------ RECORD EXCERPTS ------
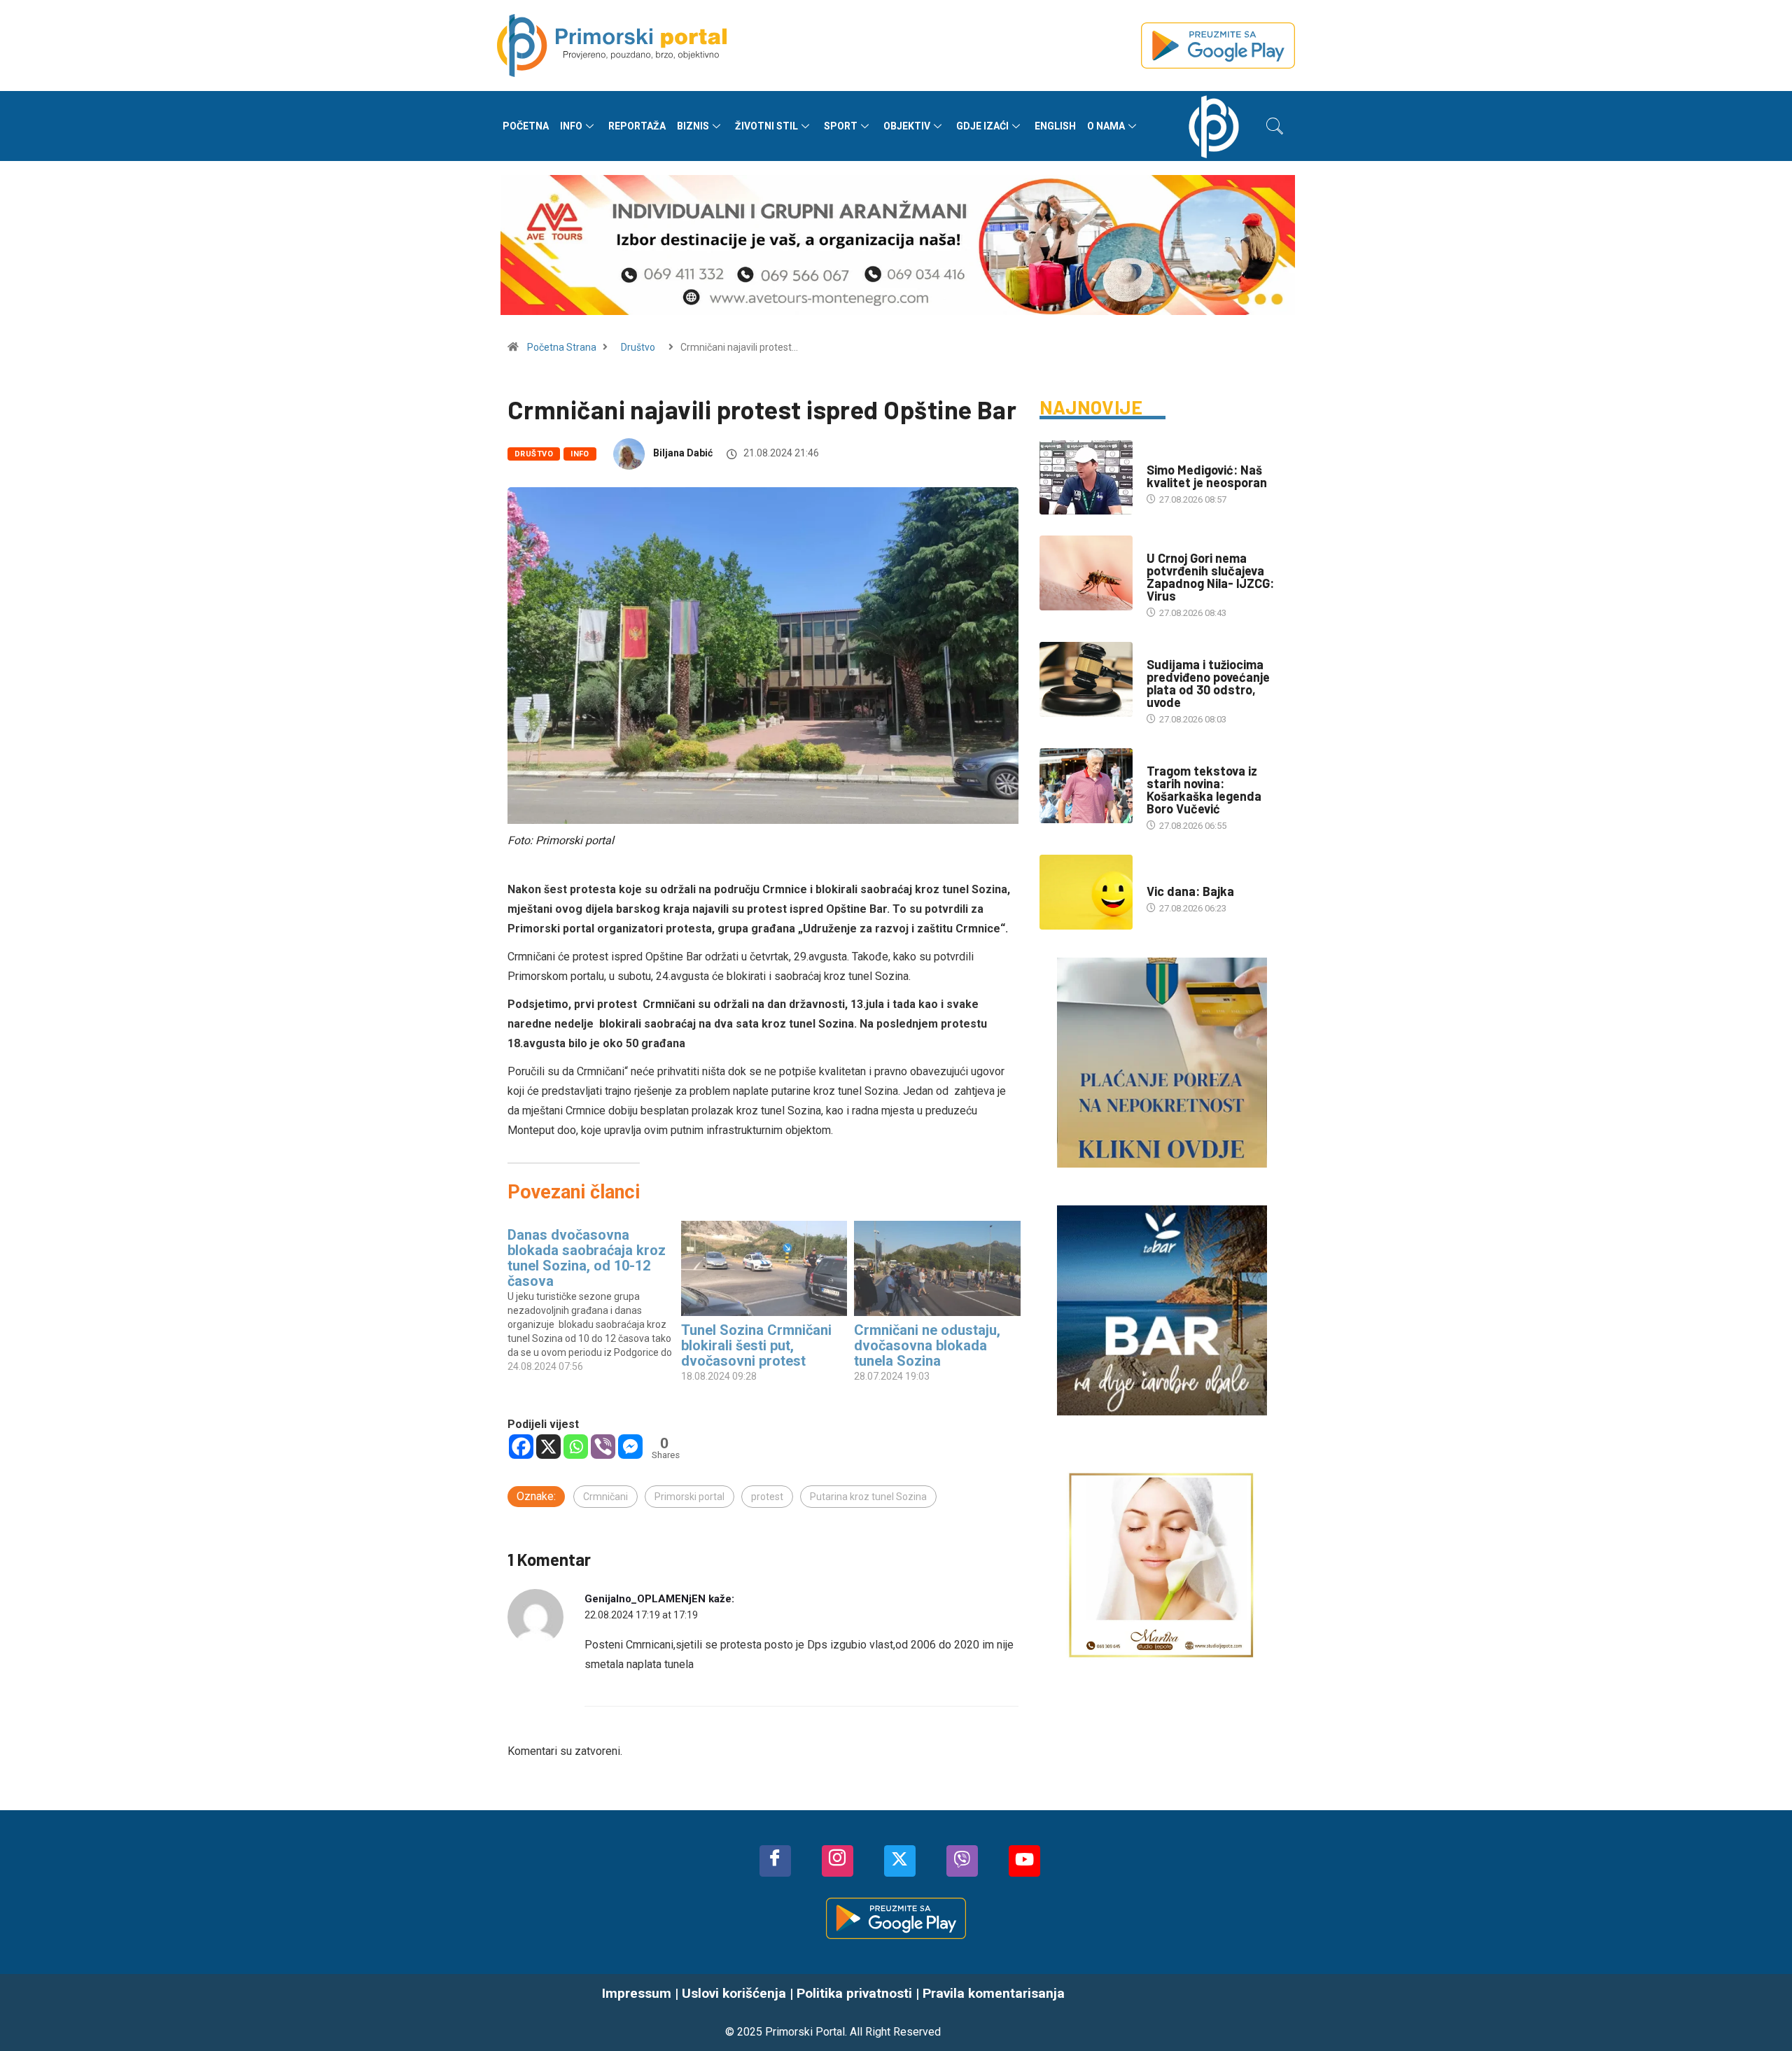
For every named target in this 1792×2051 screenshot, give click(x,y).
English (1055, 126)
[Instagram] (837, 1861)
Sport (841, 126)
------
------ RECORD EXCERPTS ------
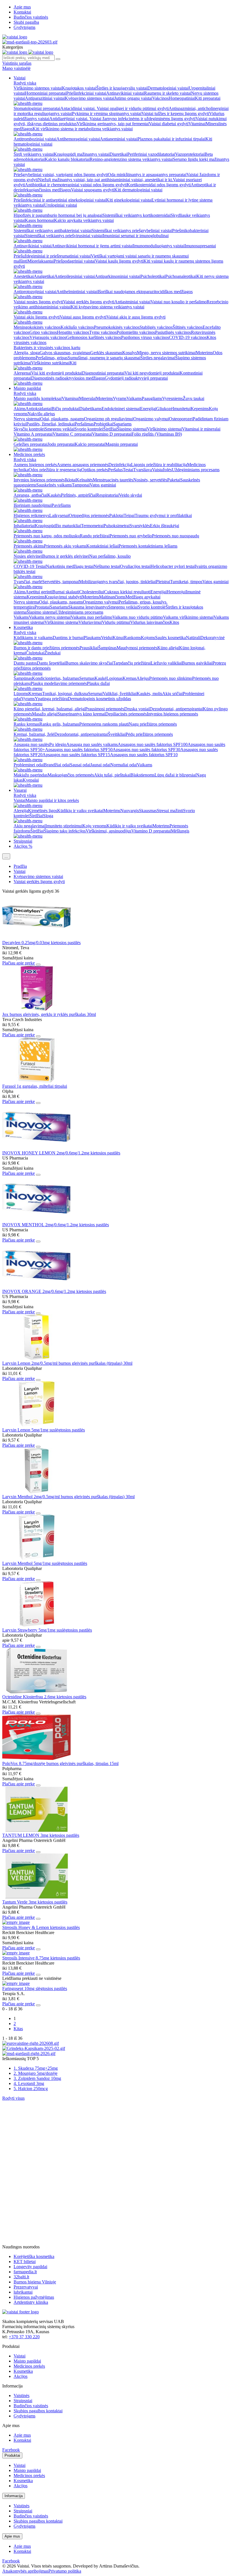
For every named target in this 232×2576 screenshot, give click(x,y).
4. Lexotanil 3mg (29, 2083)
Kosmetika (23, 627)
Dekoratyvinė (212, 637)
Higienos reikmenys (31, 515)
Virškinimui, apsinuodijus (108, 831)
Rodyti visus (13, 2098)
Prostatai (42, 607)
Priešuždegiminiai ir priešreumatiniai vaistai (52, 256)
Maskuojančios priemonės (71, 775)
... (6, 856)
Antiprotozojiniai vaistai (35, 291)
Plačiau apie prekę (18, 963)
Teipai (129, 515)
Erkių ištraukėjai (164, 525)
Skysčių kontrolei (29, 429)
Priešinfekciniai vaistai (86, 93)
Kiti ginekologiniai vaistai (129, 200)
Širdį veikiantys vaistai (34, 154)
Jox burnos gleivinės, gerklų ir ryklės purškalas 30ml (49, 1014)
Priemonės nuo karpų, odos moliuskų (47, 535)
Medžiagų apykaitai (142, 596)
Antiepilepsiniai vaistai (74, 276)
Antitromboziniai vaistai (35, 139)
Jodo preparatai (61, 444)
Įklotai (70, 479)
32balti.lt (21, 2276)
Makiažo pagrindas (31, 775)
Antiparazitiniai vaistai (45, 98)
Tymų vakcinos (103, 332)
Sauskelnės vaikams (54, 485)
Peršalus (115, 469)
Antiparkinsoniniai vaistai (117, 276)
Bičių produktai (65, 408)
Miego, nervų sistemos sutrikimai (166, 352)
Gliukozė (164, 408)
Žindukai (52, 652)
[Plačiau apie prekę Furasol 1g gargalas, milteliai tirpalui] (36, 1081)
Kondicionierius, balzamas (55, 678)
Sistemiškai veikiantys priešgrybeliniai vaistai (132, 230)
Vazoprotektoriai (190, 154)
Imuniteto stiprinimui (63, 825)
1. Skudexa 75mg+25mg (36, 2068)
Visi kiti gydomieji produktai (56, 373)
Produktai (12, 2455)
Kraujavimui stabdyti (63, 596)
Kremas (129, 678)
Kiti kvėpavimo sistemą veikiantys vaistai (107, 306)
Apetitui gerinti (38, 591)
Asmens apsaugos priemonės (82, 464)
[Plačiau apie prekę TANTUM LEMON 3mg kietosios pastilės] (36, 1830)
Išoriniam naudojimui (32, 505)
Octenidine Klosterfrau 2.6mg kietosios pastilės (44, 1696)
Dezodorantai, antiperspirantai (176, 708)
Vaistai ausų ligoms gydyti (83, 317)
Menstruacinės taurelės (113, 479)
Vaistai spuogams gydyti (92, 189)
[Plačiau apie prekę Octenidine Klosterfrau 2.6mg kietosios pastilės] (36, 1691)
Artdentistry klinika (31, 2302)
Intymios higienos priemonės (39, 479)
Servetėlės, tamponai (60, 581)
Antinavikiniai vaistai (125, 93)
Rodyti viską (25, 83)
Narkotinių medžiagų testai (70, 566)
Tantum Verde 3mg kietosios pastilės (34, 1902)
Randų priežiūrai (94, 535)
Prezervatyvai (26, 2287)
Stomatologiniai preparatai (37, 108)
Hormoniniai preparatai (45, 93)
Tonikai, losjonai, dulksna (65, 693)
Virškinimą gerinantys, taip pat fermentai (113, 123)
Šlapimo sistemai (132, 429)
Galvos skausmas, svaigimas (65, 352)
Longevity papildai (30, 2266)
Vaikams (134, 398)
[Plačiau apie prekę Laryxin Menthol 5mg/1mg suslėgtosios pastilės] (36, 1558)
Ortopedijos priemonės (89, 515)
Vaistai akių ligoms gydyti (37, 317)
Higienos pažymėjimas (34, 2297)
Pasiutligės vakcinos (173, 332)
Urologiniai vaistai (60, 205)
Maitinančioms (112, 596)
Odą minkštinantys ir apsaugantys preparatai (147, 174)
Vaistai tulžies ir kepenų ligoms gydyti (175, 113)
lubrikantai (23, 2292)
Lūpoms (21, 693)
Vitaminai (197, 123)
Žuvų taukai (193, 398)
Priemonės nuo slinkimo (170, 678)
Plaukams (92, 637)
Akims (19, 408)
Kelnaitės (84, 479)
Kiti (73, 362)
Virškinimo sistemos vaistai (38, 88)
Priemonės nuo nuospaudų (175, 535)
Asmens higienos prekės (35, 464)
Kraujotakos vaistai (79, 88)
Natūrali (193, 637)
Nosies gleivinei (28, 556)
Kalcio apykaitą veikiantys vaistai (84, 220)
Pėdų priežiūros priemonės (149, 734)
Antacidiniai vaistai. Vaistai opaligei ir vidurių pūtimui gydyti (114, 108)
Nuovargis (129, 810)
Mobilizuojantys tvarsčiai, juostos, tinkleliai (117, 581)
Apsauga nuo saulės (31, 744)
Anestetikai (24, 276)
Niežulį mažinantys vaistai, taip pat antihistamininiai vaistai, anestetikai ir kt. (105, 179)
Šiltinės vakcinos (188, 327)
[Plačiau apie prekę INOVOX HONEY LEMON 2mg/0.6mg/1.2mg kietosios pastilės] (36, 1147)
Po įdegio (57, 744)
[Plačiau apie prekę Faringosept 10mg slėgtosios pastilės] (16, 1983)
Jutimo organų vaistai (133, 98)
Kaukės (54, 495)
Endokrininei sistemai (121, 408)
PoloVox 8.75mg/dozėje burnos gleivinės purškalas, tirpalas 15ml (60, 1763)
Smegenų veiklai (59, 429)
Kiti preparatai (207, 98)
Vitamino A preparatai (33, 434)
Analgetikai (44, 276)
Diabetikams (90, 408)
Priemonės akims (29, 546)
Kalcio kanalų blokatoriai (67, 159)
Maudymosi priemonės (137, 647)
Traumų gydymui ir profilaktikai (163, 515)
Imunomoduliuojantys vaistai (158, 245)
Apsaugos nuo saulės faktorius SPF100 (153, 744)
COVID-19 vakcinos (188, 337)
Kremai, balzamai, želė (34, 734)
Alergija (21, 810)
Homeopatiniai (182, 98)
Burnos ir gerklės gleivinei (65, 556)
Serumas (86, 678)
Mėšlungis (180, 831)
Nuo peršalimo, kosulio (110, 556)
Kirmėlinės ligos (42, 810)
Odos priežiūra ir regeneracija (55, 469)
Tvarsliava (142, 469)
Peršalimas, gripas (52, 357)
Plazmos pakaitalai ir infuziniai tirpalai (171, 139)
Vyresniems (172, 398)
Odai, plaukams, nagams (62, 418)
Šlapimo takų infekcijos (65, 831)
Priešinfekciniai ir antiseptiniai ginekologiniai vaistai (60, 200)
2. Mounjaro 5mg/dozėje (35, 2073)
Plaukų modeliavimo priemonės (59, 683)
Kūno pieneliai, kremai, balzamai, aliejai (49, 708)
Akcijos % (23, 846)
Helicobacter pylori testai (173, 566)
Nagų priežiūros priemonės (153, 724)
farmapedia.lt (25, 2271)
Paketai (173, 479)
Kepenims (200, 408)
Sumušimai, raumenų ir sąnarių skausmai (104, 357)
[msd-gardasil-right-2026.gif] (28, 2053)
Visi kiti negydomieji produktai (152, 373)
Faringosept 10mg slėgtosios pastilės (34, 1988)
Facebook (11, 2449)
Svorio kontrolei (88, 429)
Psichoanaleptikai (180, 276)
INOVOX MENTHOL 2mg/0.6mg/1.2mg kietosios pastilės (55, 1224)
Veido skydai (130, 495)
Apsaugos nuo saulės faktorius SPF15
------
------ RECORD EXCERPTS ------
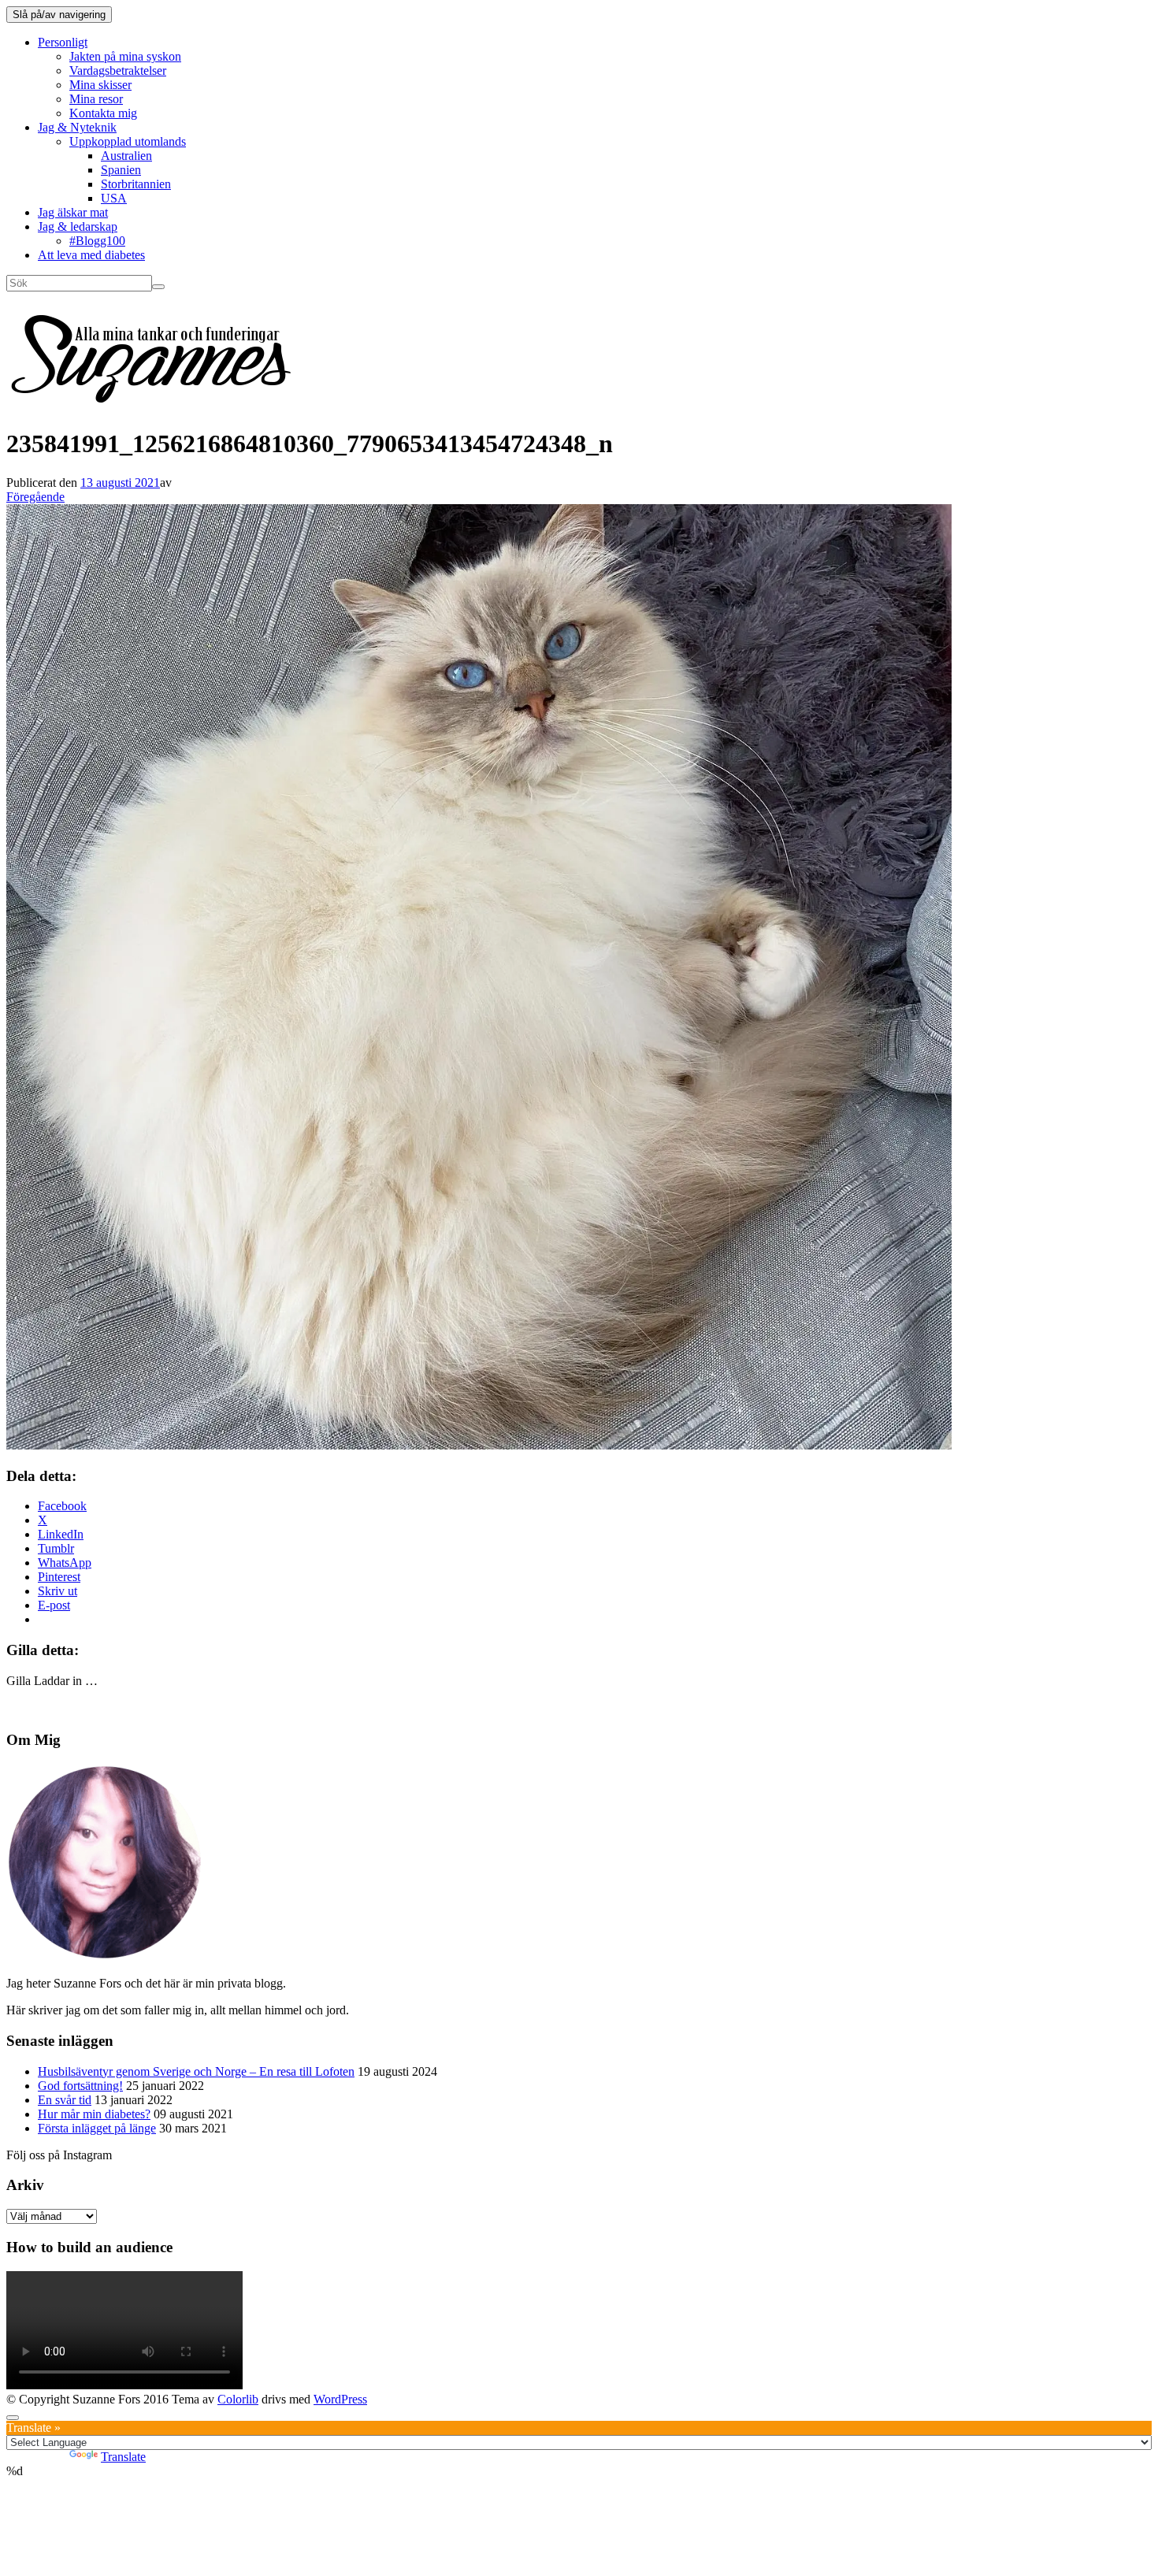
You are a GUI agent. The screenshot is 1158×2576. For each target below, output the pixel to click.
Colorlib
------
## WORK ITEM:
Set down exactly the lines of the data above, beginning with the line that has "Sistemiškai veikiantys priešgrybeliniai" and ending with the line that has "Kremas (129, 678)", and no others.

## TASK RESPONSE:
Sistemiškai veikiantys priešgrybeliniai vaistai (132, 230)
Vazoprotektoriai (190, 154)
Imuniteto stiprinimui (63, 825)
1. Skudexa 75mg+25mg (36, 2068)
Visi kiti gydomieji produktai (56, 373)
Produktai (12, 2455)
Kraujavimui stabdyti (63, 596)
Kremas (129, 678)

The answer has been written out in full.